DATASET CONTENT:
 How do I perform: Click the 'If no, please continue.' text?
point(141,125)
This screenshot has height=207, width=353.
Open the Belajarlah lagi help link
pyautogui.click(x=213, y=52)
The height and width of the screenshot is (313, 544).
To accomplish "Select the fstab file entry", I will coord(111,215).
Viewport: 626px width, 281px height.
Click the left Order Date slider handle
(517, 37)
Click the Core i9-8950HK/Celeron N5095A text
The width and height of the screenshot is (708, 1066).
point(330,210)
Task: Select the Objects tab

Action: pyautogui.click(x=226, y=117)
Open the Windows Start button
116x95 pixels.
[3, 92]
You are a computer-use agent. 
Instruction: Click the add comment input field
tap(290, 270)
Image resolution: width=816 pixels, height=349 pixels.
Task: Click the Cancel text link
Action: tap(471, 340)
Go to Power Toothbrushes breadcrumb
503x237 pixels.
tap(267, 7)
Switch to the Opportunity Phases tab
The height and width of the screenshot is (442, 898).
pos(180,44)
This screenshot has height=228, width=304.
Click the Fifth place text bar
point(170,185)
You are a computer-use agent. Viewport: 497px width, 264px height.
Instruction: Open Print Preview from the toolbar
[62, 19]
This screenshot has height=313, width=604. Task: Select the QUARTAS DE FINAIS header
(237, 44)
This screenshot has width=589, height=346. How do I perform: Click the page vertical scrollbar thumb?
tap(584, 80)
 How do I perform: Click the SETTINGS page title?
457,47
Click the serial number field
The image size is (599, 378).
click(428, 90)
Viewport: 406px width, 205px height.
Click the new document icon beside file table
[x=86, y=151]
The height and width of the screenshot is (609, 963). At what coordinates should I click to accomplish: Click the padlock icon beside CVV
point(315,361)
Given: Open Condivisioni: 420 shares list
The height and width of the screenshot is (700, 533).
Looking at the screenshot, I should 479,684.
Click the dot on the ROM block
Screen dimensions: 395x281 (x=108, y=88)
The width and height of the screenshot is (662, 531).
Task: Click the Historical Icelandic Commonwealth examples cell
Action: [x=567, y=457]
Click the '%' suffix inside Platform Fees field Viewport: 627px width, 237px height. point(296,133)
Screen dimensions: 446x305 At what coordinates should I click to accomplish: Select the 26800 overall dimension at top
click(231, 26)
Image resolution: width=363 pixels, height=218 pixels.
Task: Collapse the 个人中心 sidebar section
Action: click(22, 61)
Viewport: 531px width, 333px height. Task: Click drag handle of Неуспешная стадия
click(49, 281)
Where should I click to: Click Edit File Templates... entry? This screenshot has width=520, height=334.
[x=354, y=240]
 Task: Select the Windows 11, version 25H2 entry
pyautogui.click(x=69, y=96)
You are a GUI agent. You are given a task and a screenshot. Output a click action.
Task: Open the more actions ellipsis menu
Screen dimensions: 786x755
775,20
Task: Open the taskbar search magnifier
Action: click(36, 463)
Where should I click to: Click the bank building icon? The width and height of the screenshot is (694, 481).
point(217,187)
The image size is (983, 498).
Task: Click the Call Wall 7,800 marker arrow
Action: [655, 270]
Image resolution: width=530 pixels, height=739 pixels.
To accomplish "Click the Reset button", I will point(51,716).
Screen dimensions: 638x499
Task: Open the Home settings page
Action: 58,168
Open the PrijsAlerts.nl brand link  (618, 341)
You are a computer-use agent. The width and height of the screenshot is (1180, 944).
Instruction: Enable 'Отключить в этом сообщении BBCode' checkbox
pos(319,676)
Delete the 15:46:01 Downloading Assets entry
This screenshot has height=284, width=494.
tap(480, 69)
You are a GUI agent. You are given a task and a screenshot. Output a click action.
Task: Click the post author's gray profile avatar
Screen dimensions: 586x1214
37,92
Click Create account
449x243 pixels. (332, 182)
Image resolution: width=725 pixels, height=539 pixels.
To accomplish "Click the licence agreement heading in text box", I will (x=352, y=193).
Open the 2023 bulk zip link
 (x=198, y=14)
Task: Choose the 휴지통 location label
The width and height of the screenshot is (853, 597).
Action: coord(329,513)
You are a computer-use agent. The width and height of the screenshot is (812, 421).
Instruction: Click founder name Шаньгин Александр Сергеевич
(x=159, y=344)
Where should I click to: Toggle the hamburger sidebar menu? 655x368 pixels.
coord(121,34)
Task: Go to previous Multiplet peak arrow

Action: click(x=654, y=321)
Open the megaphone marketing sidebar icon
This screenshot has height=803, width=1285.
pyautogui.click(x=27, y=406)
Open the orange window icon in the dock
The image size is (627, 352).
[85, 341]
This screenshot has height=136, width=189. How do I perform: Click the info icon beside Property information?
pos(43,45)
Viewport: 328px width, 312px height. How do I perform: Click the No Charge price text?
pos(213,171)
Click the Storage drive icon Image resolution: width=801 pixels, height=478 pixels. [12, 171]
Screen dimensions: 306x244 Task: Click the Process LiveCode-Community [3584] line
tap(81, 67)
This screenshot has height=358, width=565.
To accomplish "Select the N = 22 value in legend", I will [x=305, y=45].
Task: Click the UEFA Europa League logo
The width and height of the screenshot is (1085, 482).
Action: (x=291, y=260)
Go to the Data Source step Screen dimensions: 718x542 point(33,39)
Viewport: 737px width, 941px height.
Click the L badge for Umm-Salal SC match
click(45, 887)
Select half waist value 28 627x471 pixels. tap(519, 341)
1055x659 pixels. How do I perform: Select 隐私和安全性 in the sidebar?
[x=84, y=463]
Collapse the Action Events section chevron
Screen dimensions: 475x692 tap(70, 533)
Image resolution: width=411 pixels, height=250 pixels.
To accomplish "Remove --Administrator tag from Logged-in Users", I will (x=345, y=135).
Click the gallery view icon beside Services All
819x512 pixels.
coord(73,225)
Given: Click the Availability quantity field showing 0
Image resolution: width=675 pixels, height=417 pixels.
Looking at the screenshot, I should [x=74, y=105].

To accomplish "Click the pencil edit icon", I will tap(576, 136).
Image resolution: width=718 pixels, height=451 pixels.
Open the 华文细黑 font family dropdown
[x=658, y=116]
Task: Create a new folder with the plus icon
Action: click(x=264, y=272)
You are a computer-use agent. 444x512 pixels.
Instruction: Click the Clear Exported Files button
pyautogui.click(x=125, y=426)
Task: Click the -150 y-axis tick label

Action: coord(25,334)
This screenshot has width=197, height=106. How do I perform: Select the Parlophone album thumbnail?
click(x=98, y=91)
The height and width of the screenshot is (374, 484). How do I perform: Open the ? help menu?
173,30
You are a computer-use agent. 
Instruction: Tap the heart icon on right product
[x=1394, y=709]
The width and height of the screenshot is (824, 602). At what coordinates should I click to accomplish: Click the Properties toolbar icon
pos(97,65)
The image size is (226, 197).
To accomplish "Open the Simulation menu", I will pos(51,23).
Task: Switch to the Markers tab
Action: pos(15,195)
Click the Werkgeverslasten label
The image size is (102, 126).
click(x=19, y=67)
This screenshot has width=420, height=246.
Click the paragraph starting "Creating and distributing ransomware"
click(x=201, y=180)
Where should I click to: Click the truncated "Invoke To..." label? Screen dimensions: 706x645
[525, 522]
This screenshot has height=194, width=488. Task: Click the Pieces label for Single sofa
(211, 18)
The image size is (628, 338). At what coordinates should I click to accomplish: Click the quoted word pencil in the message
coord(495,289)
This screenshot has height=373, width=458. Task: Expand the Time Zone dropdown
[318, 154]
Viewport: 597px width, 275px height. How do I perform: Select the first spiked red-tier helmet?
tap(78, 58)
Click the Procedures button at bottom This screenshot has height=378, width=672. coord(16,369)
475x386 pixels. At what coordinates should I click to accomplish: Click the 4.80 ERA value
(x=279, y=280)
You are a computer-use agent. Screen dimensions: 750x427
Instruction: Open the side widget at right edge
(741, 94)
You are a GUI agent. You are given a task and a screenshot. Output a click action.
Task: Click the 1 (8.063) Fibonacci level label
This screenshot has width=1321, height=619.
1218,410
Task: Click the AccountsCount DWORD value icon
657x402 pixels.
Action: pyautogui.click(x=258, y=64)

EXERCISE PROMPT: Every line from the start of the listing through the line with "Viewport: 406px width, 205px height." should be reproduced exactly, and no other line.

SOLUTION:
 How do I perform: Click the 'If no, please continue.' text?
point(141,125)
This screenshot has height=207, width=353.
Open the Belajarlah lagi help link
pyautogui.click(x=213, y=52)
The height and width of the screenshot is (313, 544).
To accomplish "Select the fstab file entry", I will coord(111,215).
Viewport: 626px width, 281px height.
Click the left Order Date slider handle
(517, 37)
Click the Core i9-8950HK/Celeron N5095A text
The width and height of the screenshot is (708, 1066).
point(330,210)
Task: Select the Objects tab

Action: pyautogui.click(x=226, y=117)
Open the Windows Start button
116x95 pixels.
[3, 92]
You are a computer-use agent. 
Instruction: Click the add comment input field
tap(290, 270)
Image resolution: width=816 pixels, height=349 pixels.
Task: Click the Cancel text link
Action: tap(471, 340)
Go to Power Toothbrushes breadcrumb
503x237 pixels.
tap(267, 7)
Switch to the Opportunity Phases tab
The height and width of the screenshot is (442, 898).
pos(180,44)
This screenshot has height=228, width=304.
Click the Fifth place text bar
point(170,185)
You are a computer-use agent. Viewport: 497px width, 264px height.
Instruction: Open Print Preview from the toolbar
[62, 19]
This screenshot has height=313, width=604. Task: Select the QUARTAS DE FINAIS header
(237, 44)
This screenshot has width=589, height=346. How do I perform: Click the page vertical scrollbar thumb?
tap(584, 80)
 How do I perform: Click the SETTINGS page title?
457,47
Click the serial number field
The image size is (599, 378).
click(428, 90)
Viewport: 406px width, 205px height.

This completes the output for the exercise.